[Source data]
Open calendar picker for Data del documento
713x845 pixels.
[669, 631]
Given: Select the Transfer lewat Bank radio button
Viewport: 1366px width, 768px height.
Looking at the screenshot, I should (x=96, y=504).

_What you are asked to do_.
Your task is to retype all of the lines above exactly.

_Answer to this exercise_.
Open calendar picker for Data del documento
713x845 pixels.
[669, 631]
Given: Select the Transfer lewat Bank radio button
Viewport: 1366px width, 768px height.
Looking at the screenshot, I should (x=96, y=504).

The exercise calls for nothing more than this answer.